* **DESCRIPTION OF THE TASK**: Rewrite the rows from the line with "Viewport: 1100px width, 632px" up to and including the line with "coord(710,189)", changing "bold" to "italic" and leaving everything else as it is. Leave out the pictures.

____

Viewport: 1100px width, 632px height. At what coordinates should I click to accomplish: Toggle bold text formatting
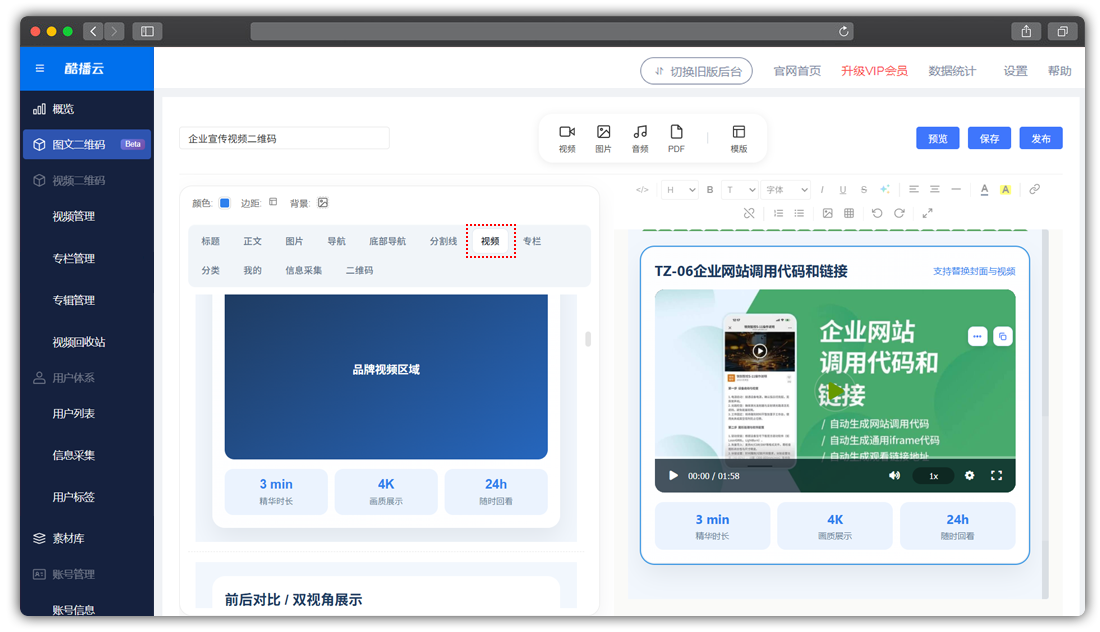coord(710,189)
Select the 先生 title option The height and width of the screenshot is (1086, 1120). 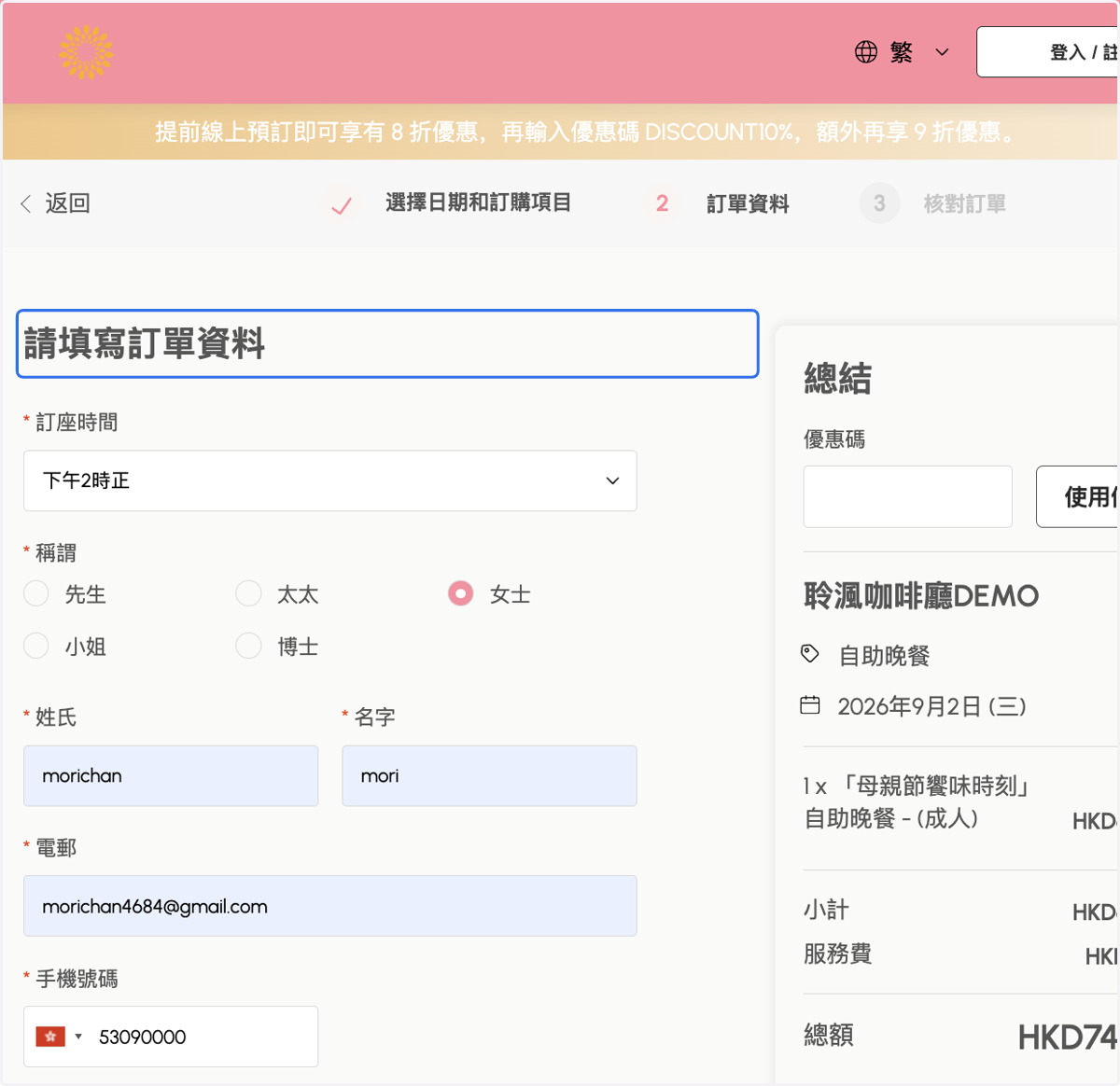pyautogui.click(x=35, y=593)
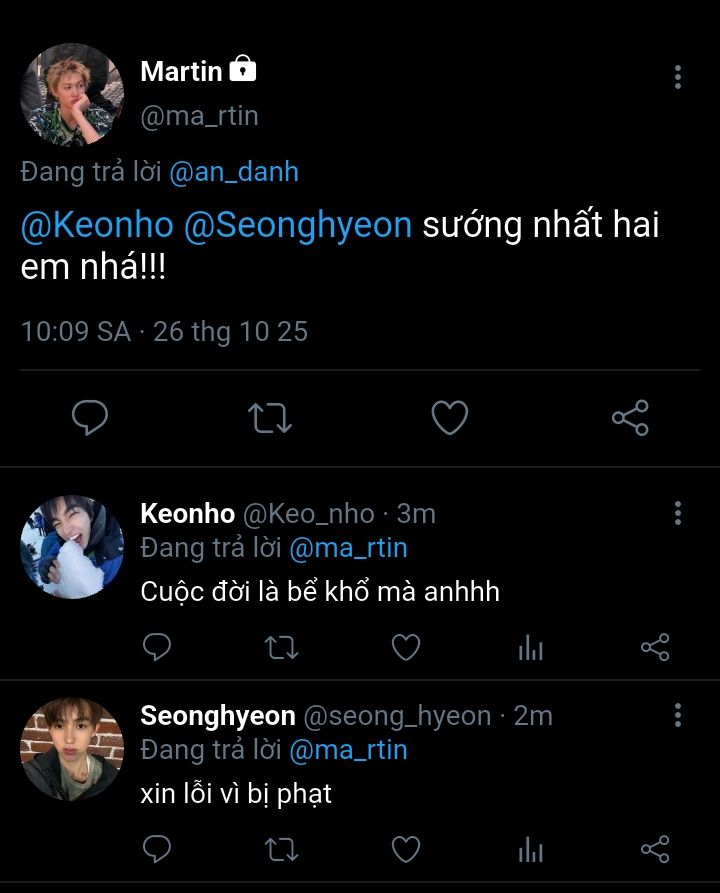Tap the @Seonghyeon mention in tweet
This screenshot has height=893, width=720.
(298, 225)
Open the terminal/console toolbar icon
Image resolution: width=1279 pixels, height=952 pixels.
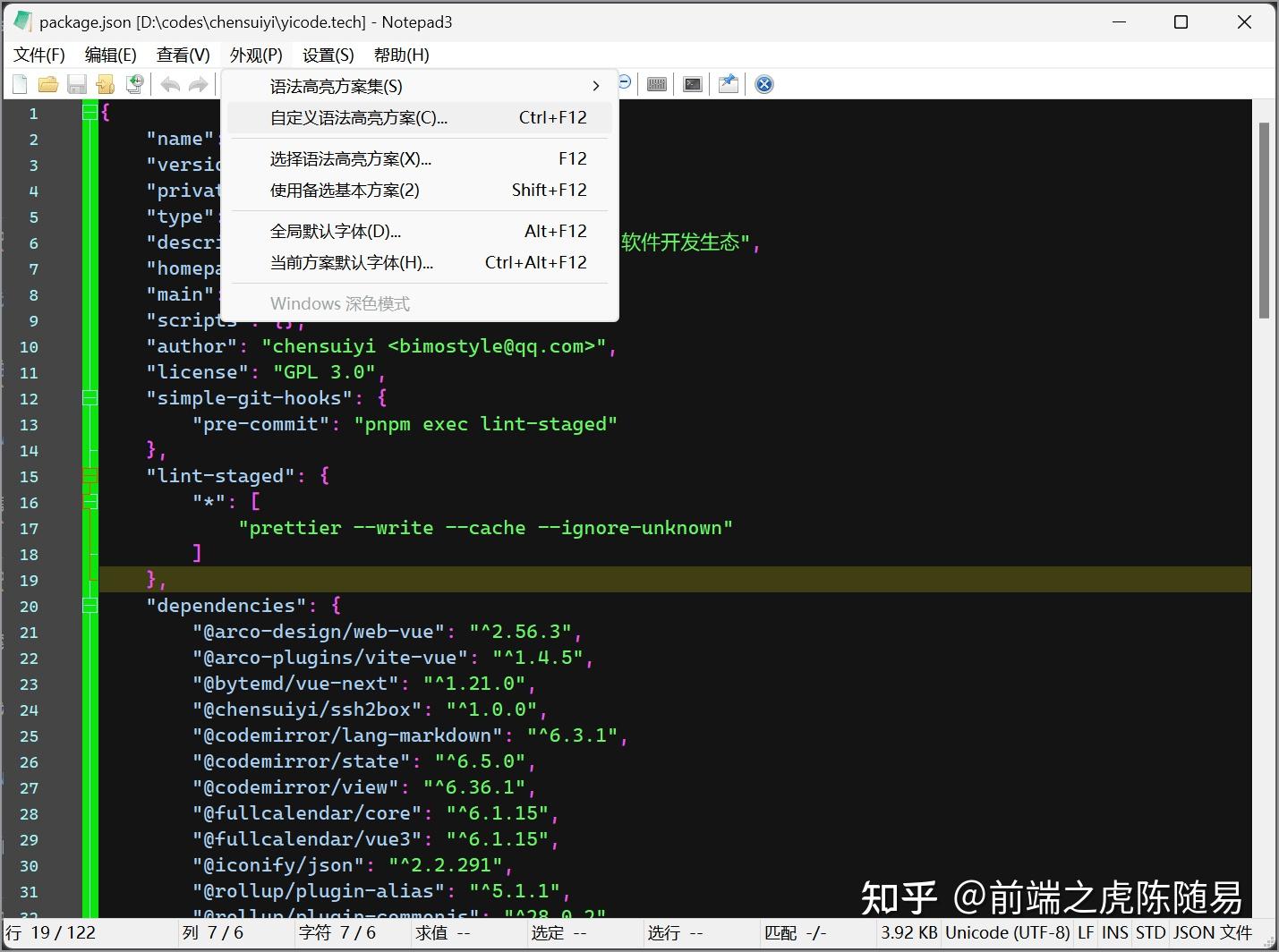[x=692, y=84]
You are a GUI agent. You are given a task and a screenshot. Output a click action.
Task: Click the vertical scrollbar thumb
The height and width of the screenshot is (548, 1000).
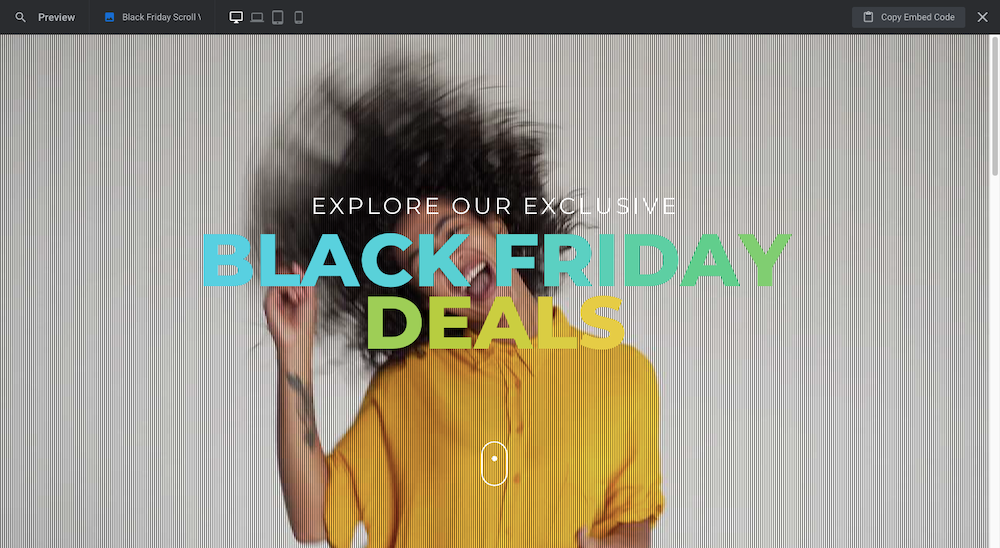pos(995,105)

____

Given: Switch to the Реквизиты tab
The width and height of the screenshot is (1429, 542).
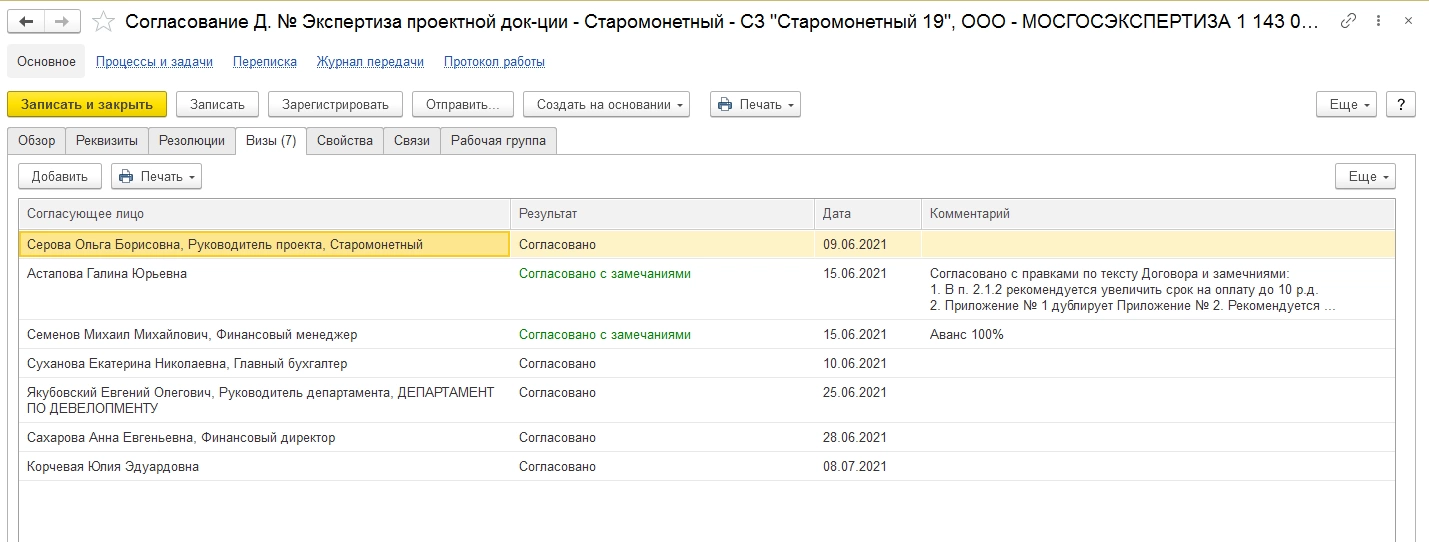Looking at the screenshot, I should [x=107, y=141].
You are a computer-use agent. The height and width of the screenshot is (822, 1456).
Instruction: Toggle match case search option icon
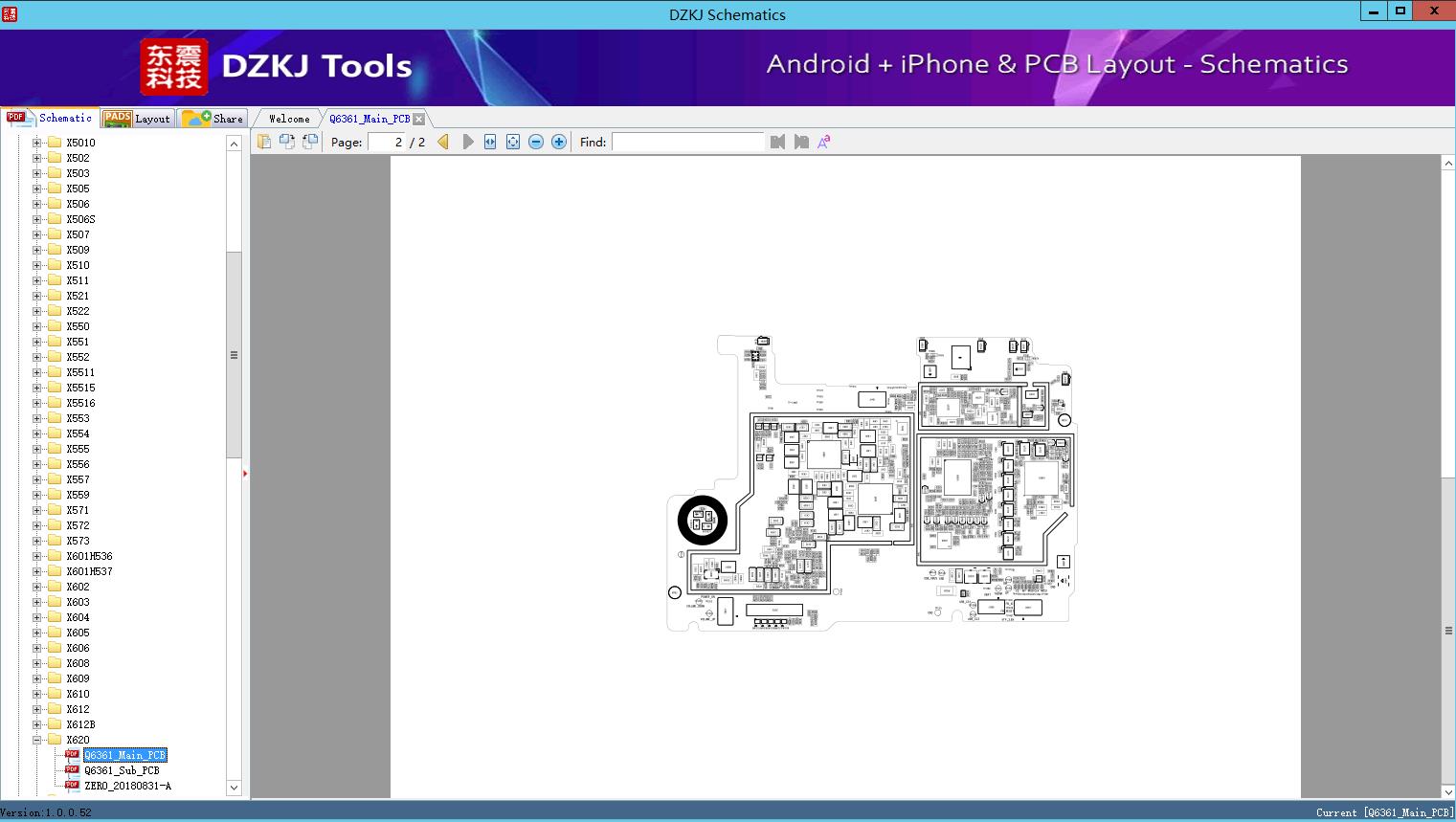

____

* **ANSWER BELOW**:
Viewport: 1100px width, 632px height. At what coordinates should I click to accomplish: Toggle italic text formatting
coord(710,189)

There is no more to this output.